====== Given data
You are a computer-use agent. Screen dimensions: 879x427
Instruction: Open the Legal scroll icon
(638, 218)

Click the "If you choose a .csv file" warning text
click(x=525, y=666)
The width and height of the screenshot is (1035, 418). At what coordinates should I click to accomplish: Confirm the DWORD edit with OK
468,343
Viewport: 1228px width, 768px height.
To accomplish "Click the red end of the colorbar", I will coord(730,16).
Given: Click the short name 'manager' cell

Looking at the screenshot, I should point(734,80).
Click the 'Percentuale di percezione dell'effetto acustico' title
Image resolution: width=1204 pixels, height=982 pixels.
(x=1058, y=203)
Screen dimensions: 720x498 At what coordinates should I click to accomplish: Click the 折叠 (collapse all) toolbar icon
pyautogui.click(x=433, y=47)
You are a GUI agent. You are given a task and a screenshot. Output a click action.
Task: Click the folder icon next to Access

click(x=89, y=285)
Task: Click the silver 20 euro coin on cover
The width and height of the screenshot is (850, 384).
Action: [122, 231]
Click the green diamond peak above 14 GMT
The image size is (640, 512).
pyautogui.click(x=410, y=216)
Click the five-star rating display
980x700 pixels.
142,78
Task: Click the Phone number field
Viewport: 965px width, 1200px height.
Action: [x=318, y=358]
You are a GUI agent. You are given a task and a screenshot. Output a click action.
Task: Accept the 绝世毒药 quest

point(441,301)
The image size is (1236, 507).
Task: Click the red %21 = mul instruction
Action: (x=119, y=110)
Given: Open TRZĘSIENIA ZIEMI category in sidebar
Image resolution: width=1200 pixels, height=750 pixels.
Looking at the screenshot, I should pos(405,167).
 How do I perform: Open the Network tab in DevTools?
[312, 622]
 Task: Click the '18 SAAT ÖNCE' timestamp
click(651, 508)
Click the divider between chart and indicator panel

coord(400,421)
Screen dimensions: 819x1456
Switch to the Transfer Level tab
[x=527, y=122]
============
All of the material should be written out again exactly.

You are a computer-use agent. Screen dimensions: 879x427
Instruction: Open the Legal scroll icon
(638, 218)

Click the "If you choose a .csv file" warning text
click(x=525, y=666)
The width and height of the screenshot is (1035, 418). At what coordinates should I click to accomplish: Confirm the DWORD edit with OK
468,343
Viewport: 1228px width, 768px height.
To accomplish "Click the red end of the colorbar", I will coord(730,16).
Given: Click the short name 'manager' cell

Looking at the screenshot, I should point(734,80).
Click the 'Percentuale di percezione dell'effetto acustico' title
Image resolution: width=1204 pixels, height=982 pixels.
(x=1058, y=203)
Screen dimensions: 720x498 At what coordinates should I click to accomplish: Click the 折叠 (collapse all) toolbar icon
pyautogui.click(x=433, y=47)
You are a GUI agent. You are given a task and a screenshot. Output a click action.
Task: Click the folder icon next to Access

click(x=89, y=285)
Task: Click the silver 20 euro coin on cover
The width and height of the screenshot is (850, 384).
Action: [122, 231]
Click the green diamond peak above 14 GMT
The image size is (640, 512).
pyautogui.click(x=410, y=216)
Click the five-star rating display
980x700 pixels.
142,78
Task: Click the Phone number field
Viewport: 965px width, 1200px height.
Action: [x=318, y=358]
You are a GUI agent. You are given a task and a screenshot. Output a click action.
Task: Accept the 绝世毒药 quest

point(441,301)
The image size is (1236, 507).
Task: Click the red %21 = mul instruction
Action: (x=119, y=110)
Given: Open TRZĘSIENIA ZIEMI category in sidebar
Image resolution: width=1200 pixels, height=750 pixels.
Looking at the screenshot, I should pos(405,167).
 How do I perform: Open the Network tab in DevTools?
[312, 622]
 Task: Click the '18 SAAT ÖNCE' timestamp
click(651, 508)
Click the divider between chart and indicator panel

coord(400,421)
Screen dimensions: 819x1456
Switch to the Transfer Level tab
[x=527, y=122]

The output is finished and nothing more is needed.